Some activists claim that the aftermath of the lid's rupture would have endangered 6 million people along Lake Erie in the United States and Canada.

Davis-Besse was shut down for about two years following the discovery of a leak that had allowed boric acid to eat nearly through the 6-inch-thick steel cap covering the plant's reactor vessel. The plant began producing electricity again in March.

The U.S. Nuclear Regulatory Commission released a five-page report recently detailing laboratory tests on materials similar to the cap that show the plant would have been able to operate for two to 13 months after it was shut down for routine maintenance in February 2002.

"The significance is that at the time the plant shut down, there was still a safety margin remaining and the public was not in imminent danger of the reactor vessel rupturing," said Jan Strasma, spokesman for the U.S. Nuclear Regulatory Commission.

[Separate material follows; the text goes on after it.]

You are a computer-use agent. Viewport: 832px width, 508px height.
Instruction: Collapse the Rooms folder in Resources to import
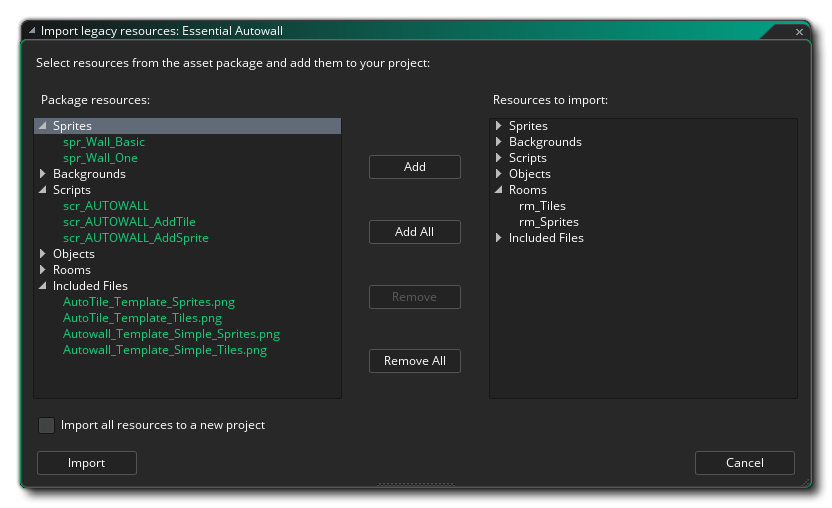pos(498,190)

The tests also showed that the reactor head could have withstood 1.2 to 1.5 times the normal amount of pressure. However, once the pressure edged up to that level, safety valves would have kicked in to protect the plant, Strasma said.

Richard Wilkins, spokesman for FirstEnergy Corp., which owns the plant, said the commission's findings are similar to the plant's internal calculations.

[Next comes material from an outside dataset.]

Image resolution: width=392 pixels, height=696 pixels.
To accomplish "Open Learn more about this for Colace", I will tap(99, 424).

"Some people concluded that the equipment was days or weeks away from failing ... but the plant equipment did operate normally as we shut it down and, based on this, it would have continued to operate," Wilkins said.

Paul Gunter, an activist with the Washington-based Nuclear Information & Resource Service, disagreed with the report, saying two months is not a comfortable safety margin.

"They are still tying to put an optimistic spin on just how close we came to losing Toledo," Gunter said.

The NRC had originally asked the plant to shut down by the end of 2001 but allowed Davis-Besse to continue operating for six more weeks. The corrosion was found the following month.

Gunter said that's another reason why the estimate of a two-month minimum safety window is shocking.

NRC inspectors plan to release additional tests on other safety systems at the plant that were later found not to be functioning properly, Strasma said.